Ночью в постели он слышал, как поднимается ветер и то усиливается, то стихает капризный дождь. Он легко различал наклонную черепичную крышу, вертикальную стену фасада, дверь в углублении ниши, крыльцо, с которого стекала вода, бесконечно шурша по газонам и дорожкам, ручьями бежала до самого шоссе, по которому в сторону Амстердама и Гааги мчался поток машин. В утренней тишине он слышал, как из кустов выползают ежи и с шумом пробираются во двор под кухонный навес, чтобы поскорее допить молоко из кошачьих мисок.

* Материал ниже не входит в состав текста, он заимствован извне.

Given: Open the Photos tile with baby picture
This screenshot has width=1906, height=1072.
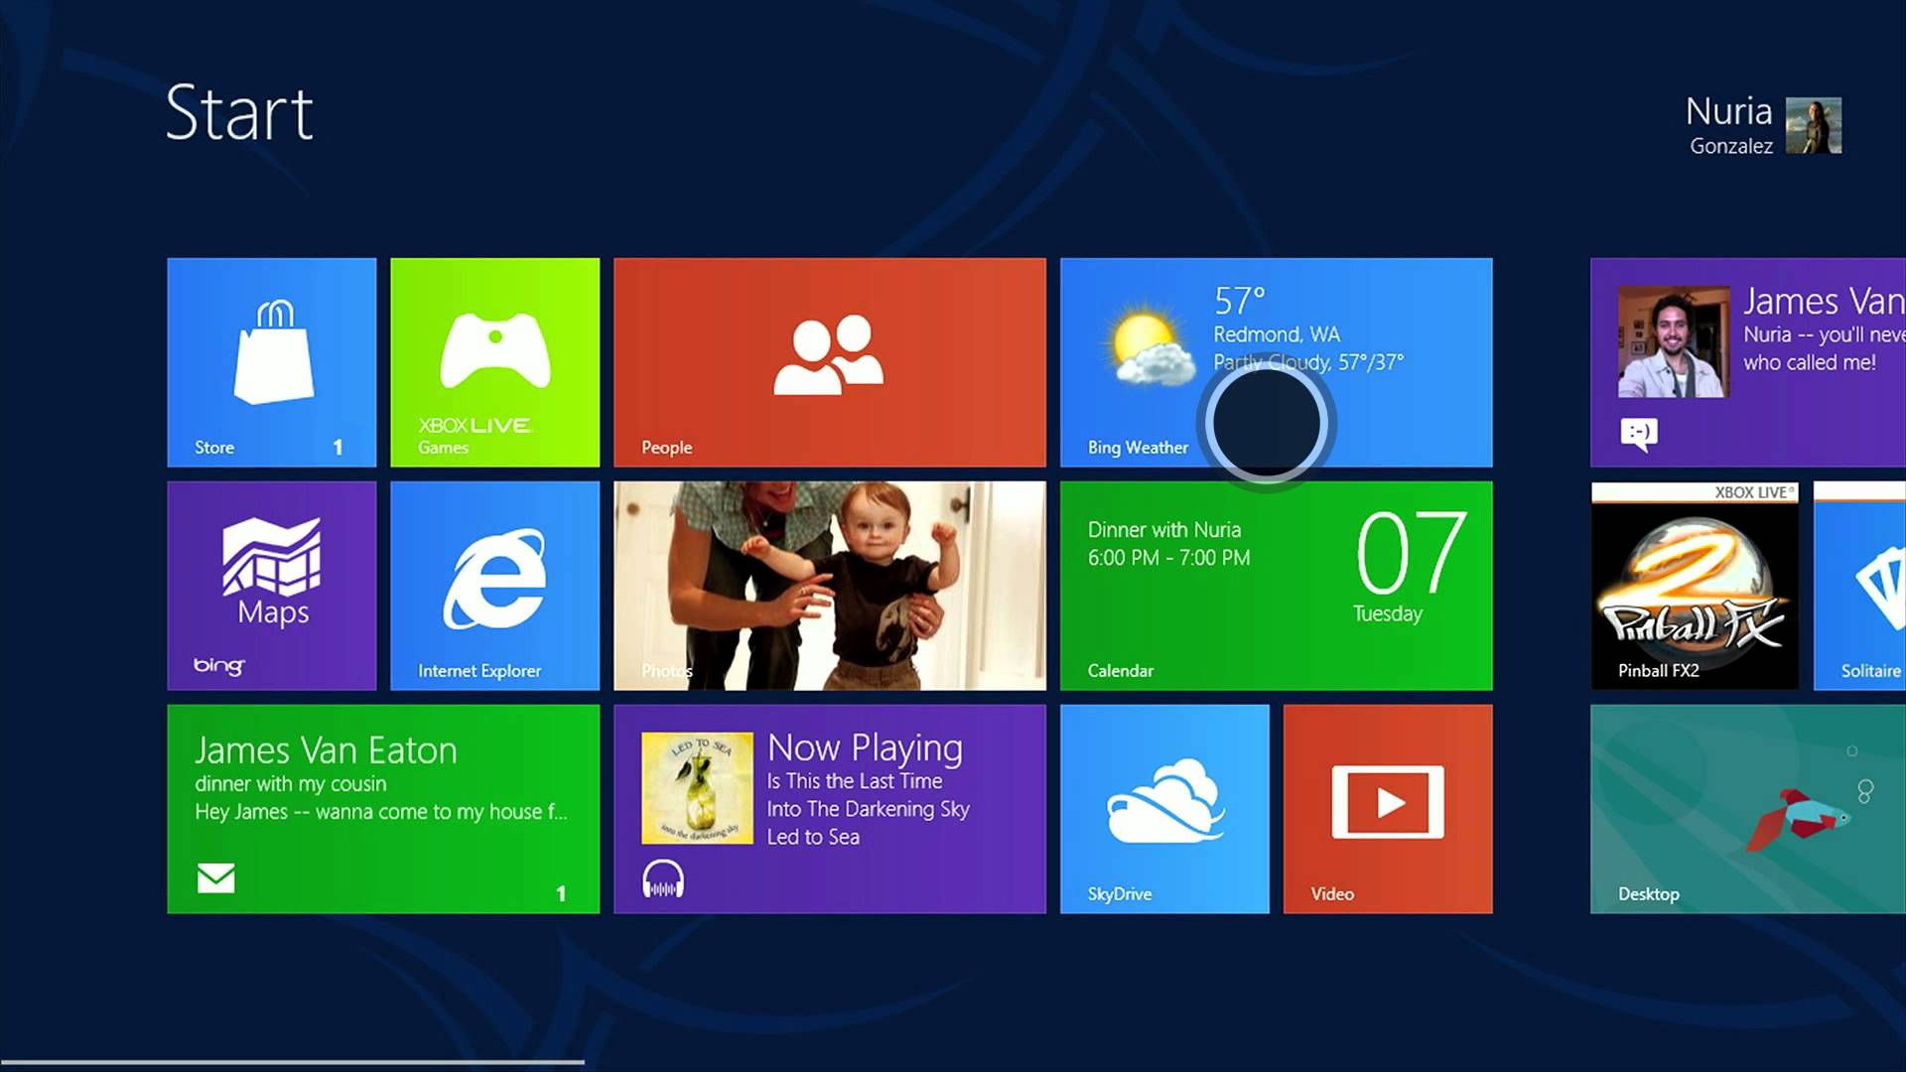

Однажды, примерно около полудня, он по звуку различил высоко в небе самолет. Его гул приближался и в то же время отклонялся куда-то вбок и назад, то вниз, то вверх, и вот наконец резкие вибрации заполнили собой все пространство. Словно перед ним вдруг раскрылся атлас, он увидел местность, над которой пролетал самолет, и одновременно словно рассматривал картинку из рекламного проспекта авиакомпании — пунктирные линии, расходящиеся в разные стороны, подобно хвосту ракеты: в сторону Парижа, Вены, Берлина, Цюриха… В эту минуту для него началась его новая жизнь.
Но первое, что пришло ему в голову, были не гостиницы и не парки, в которых ему когда-либо приходилось бывать с родителями, и даже не художественные музеи, — его неудержимо потянуло в концертные залы — Зал Плейель, Музикферайн, берлинскую Филармонию, Музикхалле. В тот вечер, дождавшись, когда все в доме улягутся спать, он пошел в гостиную слушать “Весну священную”. Это были пластинки на 78 оборотов, запись 1946 года, играл Пьер Монто в сопровождении симфонического оркестра Сан-Франциско, и может, один лишь Господь Бог был свидетелем того, с какой сосредоточенностью он вставлял в проигрыватель одну за другой все десять пластинок, менял стороны, с трепетом слушал это разворачивающееся с эпическим размахом музыкальное произведение, сопровождаемое шипением и треском, благодаря иголке, опущенной на вращающуюся с бешеной скоростью пластинку.